Пока военные добывали по селу подводу, я успел не только собраться, но даже побриться. Не только подбородок, но и голову. Собрать фельдшерский саквояж и накинуть поверх хорошо уже поношенной одежды рыжий брезентовый плащ. Длиной почти до земли и с капюшоном. На ноги пришлось надеть порыжелые сапоги из юфти, которые уже просили каши, но ничего более приличного в избе не нашлось. Не айс. Нанковая косоворотка и серый пиджачишко с брюками от разных пар. И кепка-восьмиклинка. Что-то подсказывало мне, что одежка получше есть в сундуке, но в то же время это же самое подсказывало, что не стоит при этих вроде как военных выделяться справным платьем.

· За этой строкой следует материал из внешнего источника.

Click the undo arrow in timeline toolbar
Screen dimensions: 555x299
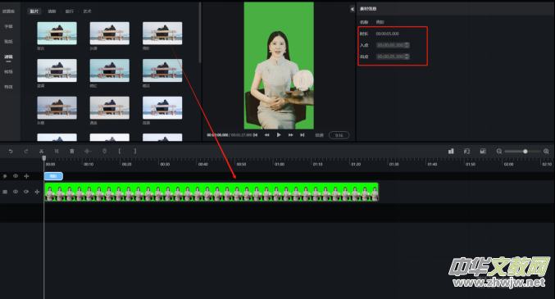coord(11,151)
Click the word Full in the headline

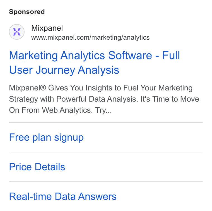[171, 55]
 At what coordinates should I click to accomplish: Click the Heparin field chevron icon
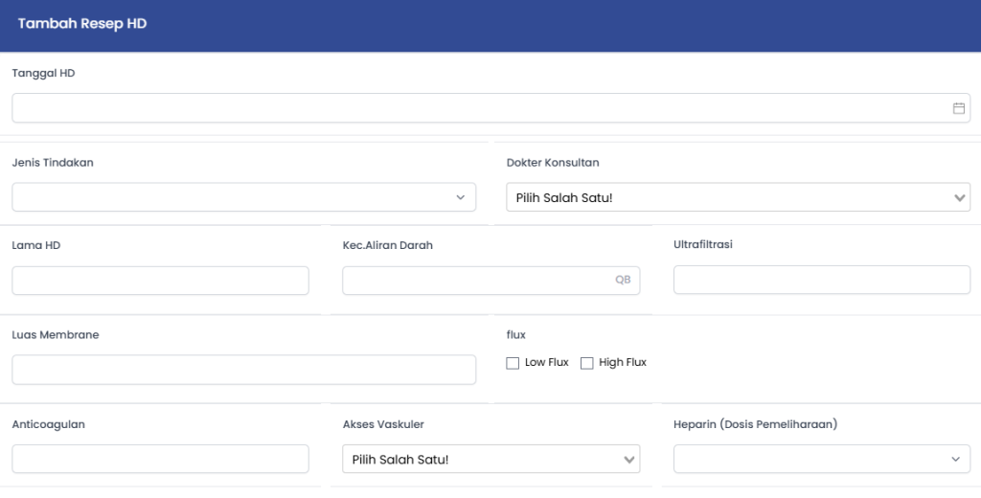tap(955, 460)
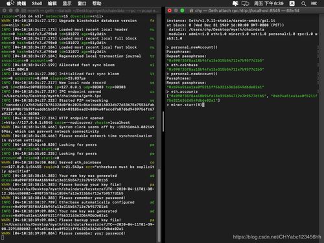Click the input method A icon
The width and height of the screenshot is (324, 243).
pos(292,3)
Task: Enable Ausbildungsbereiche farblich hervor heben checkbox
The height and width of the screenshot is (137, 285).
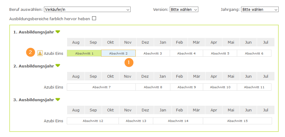Action: click(94, 18)
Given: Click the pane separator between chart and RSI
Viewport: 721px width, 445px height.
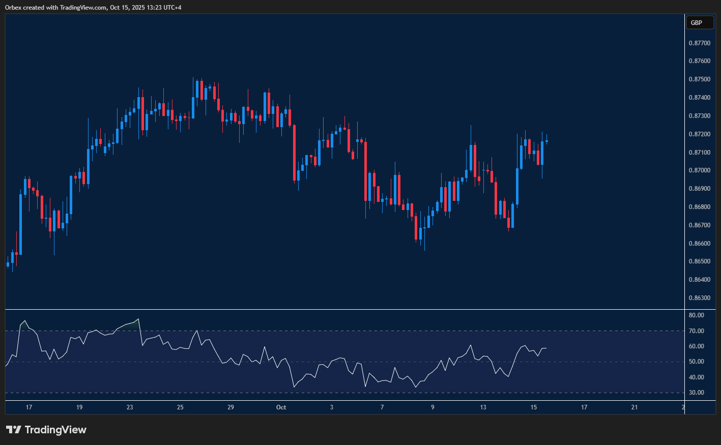Looking at the screenshot, I should (341, 308).
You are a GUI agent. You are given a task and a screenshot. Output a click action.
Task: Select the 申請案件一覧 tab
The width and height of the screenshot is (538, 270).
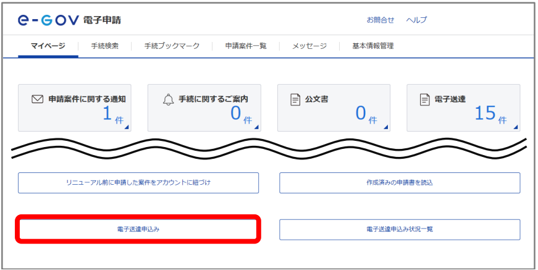246,46
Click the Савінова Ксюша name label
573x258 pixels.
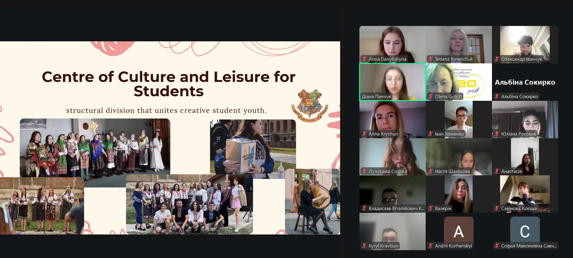(x=518, y=209)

Подвода, которую пригнали к моему дому, была собственностью знакомого мне мужика-односельчанина Трифона Евдокимова. Как и мерин — длинногривый соловый русский тяжеловоз, которого он привел с собой в село в семнадцатом году, когда дезертировал из артиллерии, где служил ездовым при пятидюймовых гаубицах в учебном полку. Гаубицы, правда, были 48-линейные, [744] но Трифону больше нравились круглые цифры.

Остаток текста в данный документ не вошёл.